--- Start ---
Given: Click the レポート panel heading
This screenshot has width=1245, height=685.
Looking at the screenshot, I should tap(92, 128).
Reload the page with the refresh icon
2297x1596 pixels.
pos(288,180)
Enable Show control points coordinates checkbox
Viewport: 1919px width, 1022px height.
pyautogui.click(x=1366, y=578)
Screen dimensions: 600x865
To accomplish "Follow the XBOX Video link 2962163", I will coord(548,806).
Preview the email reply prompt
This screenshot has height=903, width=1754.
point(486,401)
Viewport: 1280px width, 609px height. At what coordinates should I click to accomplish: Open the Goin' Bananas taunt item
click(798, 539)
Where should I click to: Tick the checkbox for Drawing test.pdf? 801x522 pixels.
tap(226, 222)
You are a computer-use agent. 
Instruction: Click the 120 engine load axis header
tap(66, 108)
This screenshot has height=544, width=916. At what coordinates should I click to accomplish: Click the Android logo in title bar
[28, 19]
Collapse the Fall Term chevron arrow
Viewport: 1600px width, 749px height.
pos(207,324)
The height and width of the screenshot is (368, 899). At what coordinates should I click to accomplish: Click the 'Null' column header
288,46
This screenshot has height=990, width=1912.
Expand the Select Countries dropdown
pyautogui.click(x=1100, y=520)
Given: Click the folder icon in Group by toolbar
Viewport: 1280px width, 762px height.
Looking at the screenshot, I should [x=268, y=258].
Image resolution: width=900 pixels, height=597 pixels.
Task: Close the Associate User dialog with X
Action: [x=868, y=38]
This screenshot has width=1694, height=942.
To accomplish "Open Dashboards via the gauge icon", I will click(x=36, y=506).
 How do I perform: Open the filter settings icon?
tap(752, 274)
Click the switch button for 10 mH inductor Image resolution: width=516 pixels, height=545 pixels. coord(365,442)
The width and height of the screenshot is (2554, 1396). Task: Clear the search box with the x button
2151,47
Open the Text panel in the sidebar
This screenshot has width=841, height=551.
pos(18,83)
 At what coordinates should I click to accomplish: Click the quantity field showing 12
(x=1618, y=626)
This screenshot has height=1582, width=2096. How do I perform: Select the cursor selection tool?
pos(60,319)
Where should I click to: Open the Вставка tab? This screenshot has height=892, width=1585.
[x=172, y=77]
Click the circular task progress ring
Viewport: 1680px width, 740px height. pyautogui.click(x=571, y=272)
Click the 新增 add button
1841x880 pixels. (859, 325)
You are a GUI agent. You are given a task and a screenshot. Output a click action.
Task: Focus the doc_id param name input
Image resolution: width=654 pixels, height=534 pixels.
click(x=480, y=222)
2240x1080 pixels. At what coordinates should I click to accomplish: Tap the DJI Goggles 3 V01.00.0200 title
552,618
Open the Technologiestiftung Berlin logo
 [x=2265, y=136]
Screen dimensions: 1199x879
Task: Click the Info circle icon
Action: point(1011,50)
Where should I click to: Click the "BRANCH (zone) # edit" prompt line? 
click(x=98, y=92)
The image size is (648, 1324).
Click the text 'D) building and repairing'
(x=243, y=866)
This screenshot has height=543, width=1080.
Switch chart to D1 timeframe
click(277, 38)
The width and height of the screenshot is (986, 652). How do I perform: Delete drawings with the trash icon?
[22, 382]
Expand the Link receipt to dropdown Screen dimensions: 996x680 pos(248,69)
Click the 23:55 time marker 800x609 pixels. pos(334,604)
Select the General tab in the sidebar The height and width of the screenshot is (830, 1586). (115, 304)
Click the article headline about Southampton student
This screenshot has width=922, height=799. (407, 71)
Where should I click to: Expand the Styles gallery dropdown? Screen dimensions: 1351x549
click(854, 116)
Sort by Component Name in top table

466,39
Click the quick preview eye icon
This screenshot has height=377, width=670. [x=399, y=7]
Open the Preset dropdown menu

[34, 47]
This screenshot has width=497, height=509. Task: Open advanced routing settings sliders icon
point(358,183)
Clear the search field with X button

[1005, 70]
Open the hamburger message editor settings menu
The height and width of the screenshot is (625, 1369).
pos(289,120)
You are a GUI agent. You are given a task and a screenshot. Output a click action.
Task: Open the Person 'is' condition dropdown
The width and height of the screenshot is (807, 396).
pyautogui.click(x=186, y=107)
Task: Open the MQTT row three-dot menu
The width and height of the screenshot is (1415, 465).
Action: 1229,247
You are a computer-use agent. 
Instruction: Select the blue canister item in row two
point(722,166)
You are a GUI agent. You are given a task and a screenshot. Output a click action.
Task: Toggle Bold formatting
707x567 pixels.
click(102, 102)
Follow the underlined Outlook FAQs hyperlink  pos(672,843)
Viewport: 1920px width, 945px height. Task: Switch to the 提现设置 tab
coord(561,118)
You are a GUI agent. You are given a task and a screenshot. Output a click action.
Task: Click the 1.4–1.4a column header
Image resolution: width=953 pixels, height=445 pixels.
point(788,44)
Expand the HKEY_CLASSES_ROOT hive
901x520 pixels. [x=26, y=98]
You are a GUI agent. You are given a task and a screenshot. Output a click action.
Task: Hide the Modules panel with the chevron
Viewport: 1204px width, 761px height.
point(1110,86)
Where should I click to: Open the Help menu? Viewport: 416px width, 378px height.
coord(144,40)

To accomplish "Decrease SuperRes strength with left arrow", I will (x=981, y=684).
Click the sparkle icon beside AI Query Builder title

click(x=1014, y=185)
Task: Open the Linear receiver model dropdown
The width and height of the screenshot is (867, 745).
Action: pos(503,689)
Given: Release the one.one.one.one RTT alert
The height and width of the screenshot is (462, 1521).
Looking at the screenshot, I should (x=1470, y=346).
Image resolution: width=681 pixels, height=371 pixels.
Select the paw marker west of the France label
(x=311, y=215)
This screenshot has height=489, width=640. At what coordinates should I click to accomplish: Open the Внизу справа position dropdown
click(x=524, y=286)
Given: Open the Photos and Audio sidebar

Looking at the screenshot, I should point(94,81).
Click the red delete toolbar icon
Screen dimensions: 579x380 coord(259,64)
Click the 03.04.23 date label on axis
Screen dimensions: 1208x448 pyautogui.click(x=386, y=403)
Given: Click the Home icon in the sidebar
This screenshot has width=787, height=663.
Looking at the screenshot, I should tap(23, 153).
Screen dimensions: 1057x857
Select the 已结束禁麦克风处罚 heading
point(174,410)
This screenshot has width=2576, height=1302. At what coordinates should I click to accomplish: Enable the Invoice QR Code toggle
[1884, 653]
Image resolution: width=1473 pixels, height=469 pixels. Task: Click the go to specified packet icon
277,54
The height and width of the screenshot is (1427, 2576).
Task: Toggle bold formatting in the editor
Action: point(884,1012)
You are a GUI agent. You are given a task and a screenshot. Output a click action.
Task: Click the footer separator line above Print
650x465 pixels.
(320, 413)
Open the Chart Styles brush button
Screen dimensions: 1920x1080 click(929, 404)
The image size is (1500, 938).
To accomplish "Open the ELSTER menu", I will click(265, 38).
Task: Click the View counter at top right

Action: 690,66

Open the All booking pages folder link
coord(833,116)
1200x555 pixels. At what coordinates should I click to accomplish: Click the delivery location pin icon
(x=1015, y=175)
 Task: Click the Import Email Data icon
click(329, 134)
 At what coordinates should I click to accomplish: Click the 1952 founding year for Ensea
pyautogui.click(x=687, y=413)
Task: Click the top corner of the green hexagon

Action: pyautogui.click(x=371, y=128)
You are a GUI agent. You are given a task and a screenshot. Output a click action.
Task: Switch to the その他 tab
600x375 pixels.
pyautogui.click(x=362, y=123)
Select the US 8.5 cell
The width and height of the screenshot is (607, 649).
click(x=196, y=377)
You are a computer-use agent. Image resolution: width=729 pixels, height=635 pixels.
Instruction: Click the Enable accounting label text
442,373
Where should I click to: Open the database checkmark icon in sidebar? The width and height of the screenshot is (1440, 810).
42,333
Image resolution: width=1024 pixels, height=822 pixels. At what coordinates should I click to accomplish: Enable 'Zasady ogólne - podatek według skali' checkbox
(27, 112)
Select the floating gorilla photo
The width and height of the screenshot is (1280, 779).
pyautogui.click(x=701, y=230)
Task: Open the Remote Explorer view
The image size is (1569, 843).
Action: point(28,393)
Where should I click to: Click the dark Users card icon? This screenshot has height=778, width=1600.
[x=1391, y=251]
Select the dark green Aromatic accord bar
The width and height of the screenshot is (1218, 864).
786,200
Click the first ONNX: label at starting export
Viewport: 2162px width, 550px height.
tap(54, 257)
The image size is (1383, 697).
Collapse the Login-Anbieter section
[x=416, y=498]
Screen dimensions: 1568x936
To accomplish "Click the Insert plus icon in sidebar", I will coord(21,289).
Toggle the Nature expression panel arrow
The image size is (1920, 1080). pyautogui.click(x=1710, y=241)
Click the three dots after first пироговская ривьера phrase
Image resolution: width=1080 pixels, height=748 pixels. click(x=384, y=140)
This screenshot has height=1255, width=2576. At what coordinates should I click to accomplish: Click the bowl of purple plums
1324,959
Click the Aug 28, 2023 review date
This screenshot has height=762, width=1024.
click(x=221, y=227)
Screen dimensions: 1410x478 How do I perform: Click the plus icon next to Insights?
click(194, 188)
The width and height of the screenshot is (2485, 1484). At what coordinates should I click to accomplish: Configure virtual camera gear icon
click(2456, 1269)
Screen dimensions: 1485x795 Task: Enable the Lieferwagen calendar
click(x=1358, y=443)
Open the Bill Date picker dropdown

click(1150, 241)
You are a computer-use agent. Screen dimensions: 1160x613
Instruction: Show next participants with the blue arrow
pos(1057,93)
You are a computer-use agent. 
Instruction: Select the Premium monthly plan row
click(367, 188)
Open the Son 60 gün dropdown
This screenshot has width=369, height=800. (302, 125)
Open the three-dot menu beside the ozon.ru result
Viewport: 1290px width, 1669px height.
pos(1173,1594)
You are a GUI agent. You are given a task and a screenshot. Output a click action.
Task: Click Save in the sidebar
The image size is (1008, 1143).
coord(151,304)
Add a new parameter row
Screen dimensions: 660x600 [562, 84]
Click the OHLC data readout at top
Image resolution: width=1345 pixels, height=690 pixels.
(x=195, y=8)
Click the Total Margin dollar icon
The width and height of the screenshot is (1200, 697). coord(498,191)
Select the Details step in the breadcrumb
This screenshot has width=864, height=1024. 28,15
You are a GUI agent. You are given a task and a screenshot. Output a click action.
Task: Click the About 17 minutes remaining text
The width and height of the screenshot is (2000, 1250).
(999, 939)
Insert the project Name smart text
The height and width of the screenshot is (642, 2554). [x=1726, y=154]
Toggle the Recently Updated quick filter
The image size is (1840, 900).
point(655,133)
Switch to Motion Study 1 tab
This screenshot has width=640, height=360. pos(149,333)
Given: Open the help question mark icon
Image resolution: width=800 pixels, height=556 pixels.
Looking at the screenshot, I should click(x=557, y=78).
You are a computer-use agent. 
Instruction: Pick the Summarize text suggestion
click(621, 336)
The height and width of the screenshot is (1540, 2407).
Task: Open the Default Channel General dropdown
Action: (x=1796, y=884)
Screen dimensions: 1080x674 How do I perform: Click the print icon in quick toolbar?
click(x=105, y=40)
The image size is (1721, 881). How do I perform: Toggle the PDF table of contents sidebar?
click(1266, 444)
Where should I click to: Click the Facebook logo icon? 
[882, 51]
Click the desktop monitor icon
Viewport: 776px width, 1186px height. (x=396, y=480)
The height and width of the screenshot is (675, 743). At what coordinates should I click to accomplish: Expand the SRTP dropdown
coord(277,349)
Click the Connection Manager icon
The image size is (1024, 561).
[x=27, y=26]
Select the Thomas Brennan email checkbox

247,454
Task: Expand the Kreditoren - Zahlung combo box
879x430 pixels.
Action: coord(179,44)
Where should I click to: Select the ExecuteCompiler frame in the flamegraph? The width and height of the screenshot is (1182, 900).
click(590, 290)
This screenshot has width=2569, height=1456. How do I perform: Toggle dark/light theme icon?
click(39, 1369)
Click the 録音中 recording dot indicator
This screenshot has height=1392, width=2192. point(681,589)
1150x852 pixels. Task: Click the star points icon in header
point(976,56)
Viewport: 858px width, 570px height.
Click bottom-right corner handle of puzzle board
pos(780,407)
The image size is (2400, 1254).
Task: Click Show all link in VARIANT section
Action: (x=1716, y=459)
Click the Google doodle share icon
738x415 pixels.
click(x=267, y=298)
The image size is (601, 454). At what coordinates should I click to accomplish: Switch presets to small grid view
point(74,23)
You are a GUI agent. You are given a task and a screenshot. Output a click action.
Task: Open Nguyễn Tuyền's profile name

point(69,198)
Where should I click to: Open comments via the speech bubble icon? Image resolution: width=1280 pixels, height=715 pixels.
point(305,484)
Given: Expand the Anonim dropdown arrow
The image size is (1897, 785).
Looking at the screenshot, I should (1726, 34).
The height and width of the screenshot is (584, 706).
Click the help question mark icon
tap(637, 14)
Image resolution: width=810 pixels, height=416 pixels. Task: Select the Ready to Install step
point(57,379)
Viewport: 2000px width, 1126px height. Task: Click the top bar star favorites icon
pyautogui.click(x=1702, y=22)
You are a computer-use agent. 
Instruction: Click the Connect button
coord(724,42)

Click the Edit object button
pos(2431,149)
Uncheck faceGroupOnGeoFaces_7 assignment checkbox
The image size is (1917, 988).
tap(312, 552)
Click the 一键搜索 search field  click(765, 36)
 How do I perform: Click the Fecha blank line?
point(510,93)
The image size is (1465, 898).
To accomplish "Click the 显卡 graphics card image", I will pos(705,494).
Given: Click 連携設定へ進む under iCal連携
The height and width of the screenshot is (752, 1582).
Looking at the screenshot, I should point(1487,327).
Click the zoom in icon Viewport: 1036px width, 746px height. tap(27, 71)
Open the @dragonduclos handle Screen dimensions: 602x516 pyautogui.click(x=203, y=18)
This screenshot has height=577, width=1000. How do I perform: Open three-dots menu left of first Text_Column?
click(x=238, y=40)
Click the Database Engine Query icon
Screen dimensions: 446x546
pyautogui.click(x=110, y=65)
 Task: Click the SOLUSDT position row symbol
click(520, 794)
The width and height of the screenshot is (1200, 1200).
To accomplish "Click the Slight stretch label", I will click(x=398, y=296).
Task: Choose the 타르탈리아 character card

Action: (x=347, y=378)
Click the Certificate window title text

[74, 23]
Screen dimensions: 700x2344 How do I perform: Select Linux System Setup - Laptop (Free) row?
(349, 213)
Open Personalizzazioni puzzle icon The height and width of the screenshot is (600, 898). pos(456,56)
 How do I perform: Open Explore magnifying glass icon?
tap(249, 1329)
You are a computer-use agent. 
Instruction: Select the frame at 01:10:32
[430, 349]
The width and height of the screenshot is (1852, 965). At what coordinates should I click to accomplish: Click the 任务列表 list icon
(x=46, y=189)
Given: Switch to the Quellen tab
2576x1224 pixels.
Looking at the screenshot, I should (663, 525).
--- End ---
Please retype the data exactly, everything from the line containing "1200x555 pixels. At" down to the line containing "Action: pyautogui.click(x=371, y=128)".

§ SOLUTION TO THIS EXERCISE
1200x555 pixels. At what coordinates should I click to accomplish: Click the delivery location pin icon
(x=1015, y=175)
 Task: Click the Import Email Data icon
click(329, 134)
 At what coordinates should I click to accomplish: Click the 1952 founding year for Ensea
pyautogui.click(x=687, y=413)
Task: Click the top corner of the green hexagon

Action: pyautogui.click(x=371, y=128)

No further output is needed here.